6. Inflation protection
Built-in inflation protection can also be a competitive advantage.
MasterCard is again a good example of this: the company's business model works through commissions that the company receives on every credit card payment. Since this commission is calculated via a fixed percentage of the purchase price, the turnover (and also the profit) increases proportionally with the general price increase.
MasterCard therefore does not have to enter into negotiations with its customers in order to successfully pass on increased costs to them, for example.
Important factors: management and corporate culture
So far, we have mainly talked about structural competitive advantage and what the key reasons are for the sustainability of such advantages.
When it comes to the durability of competitive advantage, we should not completely neglect two other factors:
- The quality of management
- The corporate culture
Both factors can have a strong individual influence on how sustainable a competitive advantage is, or sometimes even on whether a competitive advantage is created in the first place.

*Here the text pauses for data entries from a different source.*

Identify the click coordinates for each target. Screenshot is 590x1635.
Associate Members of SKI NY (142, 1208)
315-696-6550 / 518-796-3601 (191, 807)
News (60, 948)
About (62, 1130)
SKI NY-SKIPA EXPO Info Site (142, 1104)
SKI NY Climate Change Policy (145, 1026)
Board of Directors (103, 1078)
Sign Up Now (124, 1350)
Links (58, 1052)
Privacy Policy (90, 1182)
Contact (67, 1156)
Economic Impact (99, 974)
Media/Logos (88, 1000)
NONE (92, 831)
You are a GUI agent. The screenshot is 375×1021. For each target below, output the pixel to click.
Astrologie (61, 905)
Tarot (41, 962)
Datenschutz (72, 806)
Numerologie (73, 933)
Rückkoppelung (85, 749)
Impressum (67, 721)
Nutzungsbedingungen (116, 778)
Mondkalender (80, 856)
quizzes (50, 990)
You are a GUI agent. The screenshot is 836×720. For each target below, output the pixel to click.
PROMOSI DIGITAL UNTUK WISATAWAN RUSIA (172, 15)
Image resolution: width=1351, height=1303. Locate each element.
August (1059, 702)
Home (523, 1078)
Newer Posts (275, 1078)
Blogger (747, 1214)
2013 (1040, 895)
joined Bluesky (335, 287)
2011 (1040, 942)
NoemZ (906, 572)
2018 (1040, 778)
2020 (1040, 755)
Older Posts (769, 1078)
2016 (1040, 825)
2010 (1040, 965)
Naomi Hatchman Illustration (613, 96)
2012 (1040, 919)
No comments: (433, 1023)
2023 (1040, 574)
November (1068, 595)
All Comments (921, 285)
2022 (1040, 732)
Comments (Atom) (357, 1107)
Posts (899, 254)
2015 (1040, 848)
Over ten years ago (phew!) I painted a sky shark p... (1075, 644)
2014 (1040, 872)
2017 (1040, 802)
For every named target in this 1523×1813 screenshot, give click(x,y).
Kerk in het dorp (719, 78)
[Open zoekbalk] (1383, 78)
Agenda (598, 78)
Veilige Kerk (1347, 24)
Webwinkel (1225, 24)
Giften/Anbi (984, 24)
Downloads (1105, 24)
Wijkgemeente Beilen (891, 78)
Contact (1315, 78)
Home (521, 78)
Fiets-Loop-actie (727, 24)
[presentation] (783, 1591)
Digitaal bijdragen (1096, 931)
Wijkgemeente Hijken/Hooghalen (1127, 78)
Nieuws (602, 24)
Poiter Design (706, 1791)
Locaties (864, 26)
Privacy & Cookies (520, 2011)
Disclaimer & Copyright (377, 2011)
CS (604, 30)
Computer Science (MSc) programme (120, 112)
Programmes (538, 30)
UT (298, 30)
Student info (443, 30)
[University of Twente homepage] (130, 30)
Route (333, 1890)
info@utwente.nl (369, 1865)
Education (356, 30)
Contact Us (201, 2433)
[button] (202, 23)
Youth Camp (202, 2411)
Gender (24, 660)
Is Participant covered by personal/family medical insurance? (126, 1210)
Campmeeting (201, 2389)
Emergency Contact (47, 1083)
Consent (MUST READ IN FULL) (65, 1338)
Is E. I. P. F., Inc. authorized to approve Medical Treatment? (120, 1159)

Very capable managers are in fact able to build up a structural competitive advantage over time. However, caution is advised here, as the competitive advantage is or can be very closely linked to the people acting.
There are a number of competitive advantages that can be considered sustainable or structural.
In principle, however, virtually all competitive advantages can be replicated by competitors and it is our task as investors to find out how likely such a scenario is from our point of view. In my opinion, this is one of the most elementary considerations that we should make in the run-up to an investment.